> [Work instructions]
Please write out each entry below exactly as given.

> [Stored records]

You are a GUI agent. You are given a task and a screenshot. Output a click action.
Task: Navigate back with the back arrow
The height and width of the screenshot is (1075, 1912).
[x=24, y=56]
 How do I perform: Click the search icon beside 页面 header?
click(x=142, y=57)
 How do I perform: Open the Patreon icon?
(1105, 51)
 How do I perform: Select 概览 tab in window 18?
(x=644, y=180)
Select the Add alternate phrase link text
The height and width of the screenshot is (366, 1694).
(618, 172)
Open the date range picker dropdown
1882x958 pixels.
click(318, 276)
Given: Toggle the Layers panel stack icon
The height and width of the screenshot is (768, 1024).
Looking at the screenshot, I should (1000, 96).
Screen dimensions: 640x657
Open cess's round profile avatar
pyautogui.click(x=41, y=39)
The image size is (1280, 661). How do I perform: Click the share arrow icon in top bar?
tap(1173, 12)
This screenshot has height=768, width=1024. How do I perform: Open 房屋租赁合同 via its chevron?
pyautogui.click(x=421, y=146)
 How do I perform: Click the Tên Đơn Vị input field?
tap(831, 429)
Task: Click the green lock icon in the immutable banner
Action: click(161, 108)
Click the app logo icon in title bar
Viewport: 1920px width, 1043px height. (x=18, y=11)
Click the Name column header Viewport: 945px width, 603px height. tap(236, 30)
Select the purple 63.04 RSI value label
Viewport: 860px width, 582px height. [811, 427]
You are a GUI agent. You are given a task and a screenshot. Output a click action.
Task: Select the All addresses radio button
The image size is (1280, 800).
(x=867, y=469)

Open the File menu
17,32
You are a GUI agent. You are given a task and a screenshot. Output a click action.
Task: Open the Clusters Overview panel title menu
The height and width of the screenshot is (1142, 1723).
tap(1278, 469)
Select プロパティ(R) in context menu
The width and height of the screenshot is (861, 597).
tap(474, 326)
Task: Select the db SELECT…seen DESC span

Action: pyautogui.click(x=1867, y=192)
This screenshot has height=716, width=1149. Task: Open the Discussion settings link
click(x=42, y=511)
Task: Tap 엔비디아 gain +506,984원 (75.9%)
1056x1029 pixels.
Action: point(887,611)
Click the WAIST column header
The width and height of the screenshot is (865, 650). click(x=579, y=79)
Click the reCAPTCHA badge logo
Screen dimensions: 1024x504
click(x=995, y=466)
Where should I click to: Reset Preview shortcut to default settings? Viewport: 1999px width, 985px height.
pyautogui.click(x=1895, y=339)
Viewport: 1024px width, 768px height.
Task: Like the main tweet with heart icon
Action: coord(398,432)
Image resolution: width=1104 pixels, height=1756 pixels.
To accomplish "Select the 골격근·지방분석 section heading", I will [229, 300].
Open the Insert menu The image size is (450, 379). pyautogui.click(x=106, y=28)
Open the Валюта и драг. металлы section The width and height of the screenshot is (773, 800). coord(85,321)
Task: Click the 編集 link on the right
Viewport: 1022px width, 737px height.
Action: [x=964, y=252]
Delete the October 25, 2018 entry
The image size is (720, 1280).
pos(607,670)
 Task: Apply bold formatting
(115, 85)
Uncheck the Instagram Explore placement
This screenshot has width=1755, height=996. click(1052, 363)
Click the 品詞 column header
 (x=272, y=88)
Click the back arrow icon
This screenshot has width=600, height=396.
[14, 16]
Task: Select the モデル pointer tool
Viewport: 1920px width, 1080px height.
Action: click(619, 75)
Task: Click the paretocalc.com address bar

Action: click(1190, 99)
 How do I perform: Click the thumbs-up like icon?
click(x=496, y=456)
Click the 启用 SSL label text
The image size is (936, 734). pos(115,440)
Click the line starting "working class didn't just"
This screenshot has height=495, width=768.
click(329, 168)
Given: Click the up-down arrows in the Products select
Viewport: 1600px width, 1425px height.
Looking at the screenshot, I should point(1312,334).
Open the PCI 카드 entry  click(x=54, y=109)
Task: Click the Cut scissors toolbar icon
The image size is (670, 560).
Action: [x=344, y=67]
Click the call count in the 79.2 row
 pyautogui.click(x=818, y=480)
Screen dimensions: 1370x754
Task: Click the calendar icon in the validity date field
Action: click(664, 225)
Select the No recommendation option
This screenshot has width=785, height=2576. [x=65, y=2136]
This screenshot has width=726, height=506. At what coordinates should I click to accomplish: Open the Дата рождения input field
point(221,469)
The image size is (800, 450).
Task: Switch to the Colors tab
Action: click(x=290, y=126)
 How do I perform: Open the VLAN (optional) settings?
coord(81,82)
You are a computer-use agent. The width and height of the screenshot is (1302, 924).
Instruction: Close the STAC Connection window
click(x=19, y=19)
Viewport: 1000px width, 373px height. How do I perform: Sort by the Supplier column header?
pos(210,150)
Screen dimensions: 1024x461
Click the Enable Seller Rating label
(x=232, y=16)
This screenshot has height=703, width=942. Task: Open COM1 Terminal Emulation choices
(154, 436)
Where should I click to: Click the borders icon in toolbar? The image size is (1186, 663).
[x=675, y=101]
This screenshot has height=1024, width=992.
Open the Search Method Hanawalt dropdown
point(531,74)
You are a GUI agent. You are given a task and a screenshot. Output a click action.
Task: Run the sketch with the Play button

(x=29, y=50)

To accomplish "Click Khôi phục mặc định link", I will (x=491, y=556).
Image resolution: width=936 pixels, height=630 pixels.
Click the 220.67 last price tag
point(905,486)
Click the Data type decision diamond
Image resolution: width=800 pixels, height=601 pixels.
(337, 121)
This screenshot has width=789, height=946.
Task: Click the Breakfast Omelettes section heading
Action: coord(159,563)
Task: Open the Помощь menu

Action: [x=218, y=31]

> [Problem solution]
You are a GUI agent. You are given a task and a screenshot. Output a click action.
Task: Navigate back with the back arrow
The height and width of the screenshot is (1075, 1912).
[x=24, y=56]
 How do I perform: Click the search icon beside 页面 header?
click(x=142, y=57)
 How do I perform: Open the Patreon icon?
(1105, 51)
 How do I perform: Select 概览 tab in window 18?
(x=644, y=180)
Select the Add alternate phrase link text
The height and width of the screenshot is (366, 1694).
(618, 172)
Open the date range picker dropdown
1882x958 pixels.
click(318, 276)
Given: Toggle the Layers panel stack icon
The height and width of the screenshot is (768, 1024).
Looking at the screenshot, I should (1000, 96).
Screen dimensions: 640x657
Open cess's round profile avatar
pyautogui.click(x=41, y=39)
The image size is (1280, 661). How do I perform: Click the share arrow icon in top bar?
tap(1173, 12)
This screenshot has height=768, width=1024. How do I perform: Open 房屋租赁合同 via its chevron?
pyautogui.click(x=421, y=146)
 How do I perform: Click the Tên Đơn Vị input field?
tap(831, 429)
Task: Click the green lock icon in the immutable banner
Action: click(161, 108)
Click the app logo icon in title bar
Viewport: 1920px width, 1043px height. (x=18, y=11)
Click the Name column header Viewport: 945px width, 603px height. tap(236, 30)
Select the purple 63.04 RSI value label
Viewport: 860px width, 582px height. [811, 427]
You are a GUI agent. You are given a task and a screenshot. Output a click action.
Task: Select the All addresses radio button
The image size is (1280, 800).
(x=867, y=469)

Open the File menu
17,32
You are a GUI agent. You are given a task and a screenshot. Output a click action.
Task: Open the Clusters Overview panel title menu
The height and width of the screenshot is (1142, 1723).
tap(1278, 469)
Select プロパティ(R) in context menu
The width and height of the screenshot is (861, 597).
tap(474, 326)
Task: Select the db SELECT…seen DESC span

Action: pyautogui.click(x=1867, y=192)
This screenshot has height=716, width=1149. Task: Open the Discussion settings link
click(x=42, y=511)
Task: Tap 엔비디아 gain +506,984원 (75.9%)
1056x1029 pixels.
Action: point(887,611)
Click the WAIST column header
The width and height of the screenshot is (865, 650). click(x=579, y=79)
Click the reCAPTCHA badge logo
Screen dimensions: 1024x504
click(x=995, y=466)
Where should I click to: Reset Preview shortcut to default settings? Viewport: 1999px width, 985px height.
pyautogui.click(x=1895, y=339)
Viewport: 1024px width, 768px height.
Task: Like the main tweet with heart icon
Action: coord(398,432)
Image resolution: width=1104 pixels, height=1756 pixels.
To accomplish "Select the 골격근·지방분석 section heading", I will [229, 300].
Open the Insert menu The image size is (450, 379). pyautogui.click(x=106, y=28)
Open the Валюта и драг. металлы section The width and height of the screenshot is (773, 800). coord(85,321)
Task: Click the 編集 link on the right
Viewport: 1022px width, 737px height.
Action: [x=964, y=252]
Delete the October 25, 2018 entry
The image size is (720, 1280).
pos(607,670)
 Task: Apply bold formatting
(115, 85)
Uncheck the Instagram Explore placement
This screenshot has width=1755, height=996. click(1052, 363)
Click the 品詞 column header
 (x=272, y=88)
Click the back arrow icon
This screenshot has width=600, height=396.
[14, 16]
Task: Select the モデル pointer tool
Viewport: 1920px width, 1080px height.
Action: click(619, 75)
Task: Click the paretocalc.com address bar

Action: click(1190, 99)
 How do I perform: Click the thumbs-up like icon?
click(x=496, y=456)
Click the 启用 SSL label text
The image size is (936, 734). pos(115,440)
Click the line starting "working class didn't just"
This screenshot has height=495, width=768.
click(329, 168)
Given: Click the up-down arrows in the Products select
Viewport: 1600px width, 1425px height.
Looking at the screenshot, I should point(1312,334).
Open the PCI 카드 entry  click(x=54, y=109)
Task: Click the Cut scissors toolbar icon
The image size is (670, 560).
Action: [x=344, y=67]
Click the call count in the 79.2 row
 pyautogui.click(x=818, y=480)
Screen dimensions: 1370x754
Task: Click the calendar icon in the validity date field
Action: click(664, 225)
Select the No recommendation option
This screenshot has width=785, height=2576. [x=65, y=2136]
This screenshot has width=726, height=506. At what coordinates should I click to accomplish: Open the Дата рождения input field
point(221,469)
The image size is (800, 450).
Task: Switch to the Colors tab
Action: click(x=290, y=126)
 How do I perform: Open the VLAN (optional) settings?
coord(81,82)
You are a computer-use agent. The width and height of the screenshot is (1302, 924).
Instruction: Close the STAC Connection window
click(x=19, y=19)
Viewport: 1000px width, 373px height. How do I perform: Sort by the Supplier column header?
pos(210,150)
Screen dimensions: 1024x461
Click the Enable Seller Rating label
(x=232, y=16)
This screenshot has height=703, width=942. Task: Open COM1 Terminal Emulation choices
(154, 436)
Where should I click to: Click the borders icon in toolbar? The image size is (1186, 663).
[x=675, y=101]
This screenshot has height=1024, width=992.
Open the Search Method Hanawalt dropdown
point(531,74)
You are a GUI agent. You are given a task and a screenshot. Output a click action.
Task: Run the sketch with the Play button

(x=29, y=50)

To accomplish "Click Khôi phục mặc định link", I will (x=491, y=556).
Image resolution: width=936 pixels, height=630 pixels.
Click the 220.67 last price tag
point(905,486)
Click the Data type decision diamond
Image resolution: width=800 pixels, height=601 pixels.
(337, 121)
This screenshot has width=789, height=946.
Task: Click the Breakfast Omelettes section heading
Action: coord(159,563)
Task: Open the Помощь menu

Action: [x=218, y=31]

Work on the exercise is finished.